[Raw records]

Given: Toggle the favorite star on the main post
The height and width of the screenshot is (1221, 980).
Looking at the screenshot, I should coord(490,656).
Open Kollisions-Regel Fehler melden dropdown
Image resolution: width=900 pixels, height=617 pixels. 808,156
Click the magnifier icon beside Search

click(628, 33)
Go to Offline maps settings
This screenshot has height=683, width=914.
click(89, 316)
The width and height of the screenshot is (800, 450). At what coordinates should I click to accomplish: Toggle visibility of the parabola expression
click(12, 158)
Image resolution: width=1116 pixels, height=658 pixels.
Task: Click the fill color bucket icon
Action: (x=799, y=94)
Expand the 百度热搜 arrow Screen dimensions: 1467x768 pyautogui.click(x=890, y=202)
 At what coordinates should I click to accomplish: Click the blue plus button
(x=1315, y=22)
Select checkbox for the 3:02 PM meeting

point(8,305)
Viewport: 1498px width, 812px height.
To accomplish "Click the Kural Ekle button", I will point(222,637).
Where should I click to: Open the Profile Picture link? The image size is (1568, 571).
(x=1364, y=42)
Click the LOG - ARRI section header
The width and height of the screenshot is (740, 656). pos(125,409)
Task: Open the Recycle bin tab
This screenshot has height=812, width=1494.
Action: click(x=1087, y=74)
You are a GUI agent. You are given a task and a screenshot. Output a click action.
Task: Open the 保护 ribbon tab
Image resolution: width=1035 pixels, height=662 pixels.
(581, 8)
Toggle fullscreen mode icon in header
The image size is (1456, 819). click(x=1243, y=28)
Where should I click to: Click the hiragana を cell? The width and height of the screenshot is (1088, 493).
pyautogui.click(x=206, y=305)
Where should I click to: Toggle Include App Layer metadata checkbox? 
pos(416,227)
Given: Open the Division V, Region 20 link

Your goal
Please substitute "Switch" for every "Toggle" in the rows above, keeping all else unchanged.

Reply
Given: Switch the favorite star on the main post
The height and width of the screenshot is (1221, 980).
Looking at the screenshot, I should coord(490,656).
Open Kollisions-Regel Fehler melden dropdown
Image resolution: width=900 pixels, height=617 pixels. 808,156
Click the magnifier icon beside Search

click(628, 33)
Go to Offline maps settings
This screenshot has height=683, width=914.
click(89, 316)
The width and height of the screenshot is (800, 450). At what coordinates should I click to accomplish: Switch visibility of the parabola expression
click(12, 158)
Image resolution: width=1116 pixels, height=658 pixels.
Task: Click the fill color bucket icon
Action: (x=799, y=94)
Expand the 百度热搜 arrow Screen dimensions: 1467x768 pyautogui.click(x=890, y=202)
 At what coordinates should I click to accomplish: Click the blue plus button
(x=1315, y=22)
Select checkbox for the 3:02 PM meeting

point(8,305)
Viewport: 1498px width, 812px height.
To accomplish "Click the Kural Ekle button", I will point(222,637).
Where should I click to: Open the Profile Picture link? The image size is (1568, 571).
(x=1364, y=42)
Click the LOG - ARRI section header
The width and height of the screenshot is (740, 656). pos(125,409)
Task: Open the Recycle bin tab
This screenshot has height=812, width=1494.
Action: click(x=1087, y=74)
You are a GUI agent. You are given a task and a screenshot. Output a click action.
Task: Open the 保护 ribbon tab
Image resolution: width=1035 pixels, height=662 pixels.
(581, 8)
Switch fullscreen mode icon in header
The image size is (1456, 819). click(x=1243, y=28)
Where should I click to: Click the hiragana を cell? The width and height of the screenshot is (1088, 493).
pyautogui.click(x=206, y=305)
Where should I click to: Switch Include App Layer metadata checkbox? 
pos(416,227)
Given: Open the Division V, Region 20 link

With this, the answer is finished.